Sarà la neozelandese Laurel Hubbard, la prima transgender della storia delle olimpiadi a partecipare ai Giochi di Tokyo. Figlia dell’ex sindaco di Auckland, gareggerà a 43 anni nel sollevamento pesi, categoria +87 e risulta tra le favorite per la medaglia d’oro. Hubbard quattro anni fa si è sottoposta a un intervento per la transizione dal sesso maschile a quello femminile, e successivamente alle cure per stabilizzare gli ormoni. Oggi la sua condizione risponde ai criteri indicati dal Cio nel 2015, che fissano il testosterone al di sotto dei 10 nanomoli a litro. Una decisione che consente ai transgender di gareggiare sia in campo maschile che femminile, ma per abbassare il testosterone è necessario fare cure farmaceutiche lunghe e costose.
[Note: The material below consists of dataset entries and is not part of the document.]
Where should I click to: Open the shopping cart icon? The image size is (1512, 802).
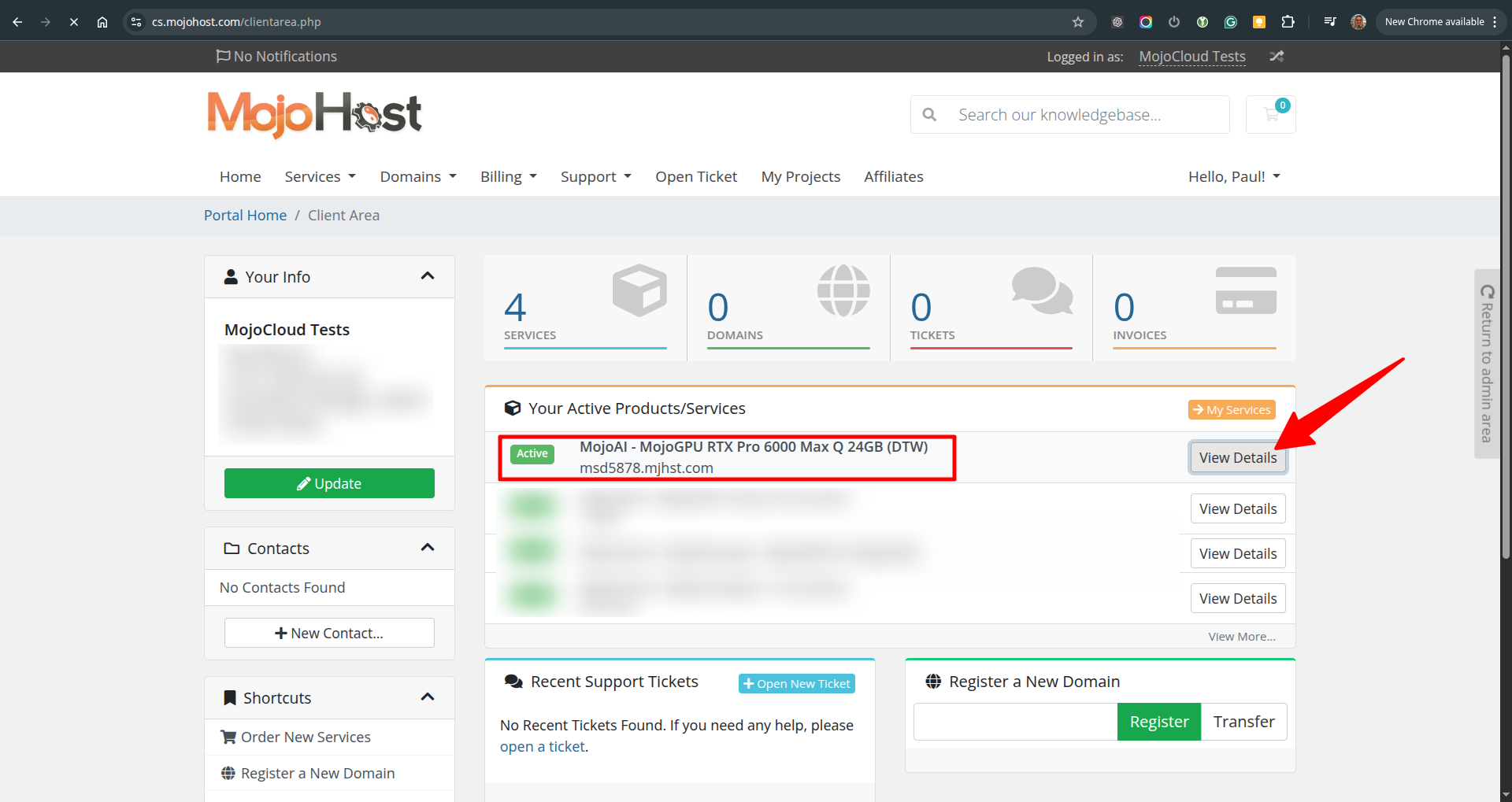[x=1270, y=115]
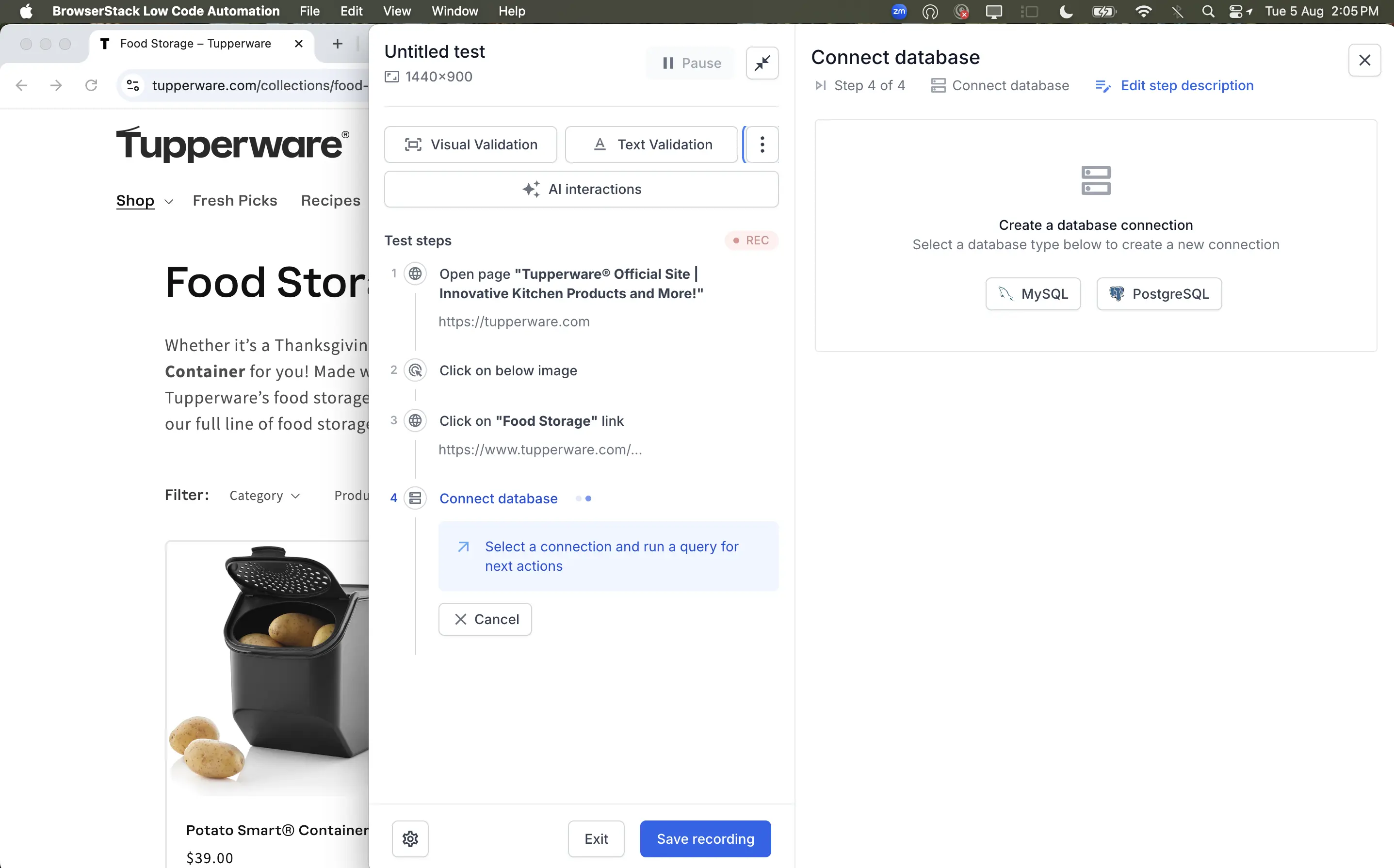
Task: Open macOS Spotlight search
Action: tap(1208, 12)
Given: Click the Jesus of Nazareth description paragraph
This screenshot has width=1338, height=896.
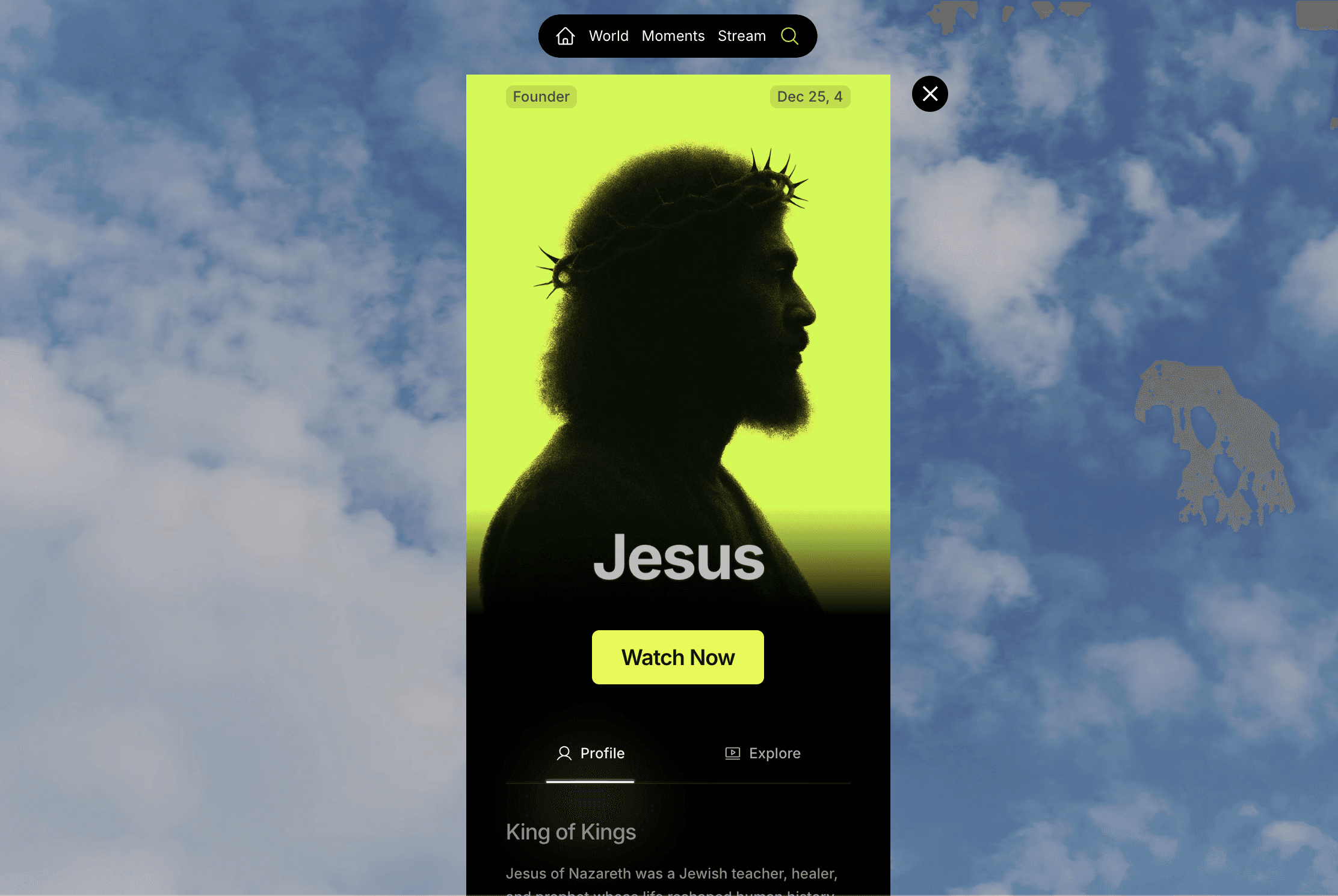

Se i neozelandesi hanno sostenuto Laurel Hubbard pubblicamente per la sua scelta di cambiare sesso, a cominciare dal Comitato olimpico della Nuova Zelanda, la decisione del Cio di ammetterla alle gare ha scatenato le polemiche tra le concorrenti, che vedono Laurel già sul podio.

SITUAZIONE OPPOSTA è quella in cui si trova la campionessa olimpica degli 800 metri Caster Semeneya, affetta da iperandrogenismo, cioè una produzione naturale di testosterone di gran lunga al di sopra della media, tale da spingere la Federazione internazionale di atletica leggera (Iaaf) a sospenderla dalle gare per sottoporla a un’indagine approfondita dei suoi livelli ormonali. Semeneya, riammessa dal Cio alle gare dopo estenuanti discussioni e umiliazioni pubbliche sul suo sesso, avrebbe dovuto sottoporsi alle cure farmacologiche per abbassare i valori di testosterone, ma si è rifiutata, non trattandosi di cambiamento di sesso come nel caso di Laurel Hubbard. La decisione estrema di Semeneya pone una questione che il potere del Cio, costituito da uomini saldamente al comando, ha liquidato con l’intransigenza tipica del maschilismo sportivo, che ha trovato un alleato nel silenzio generale della stampa sportiva.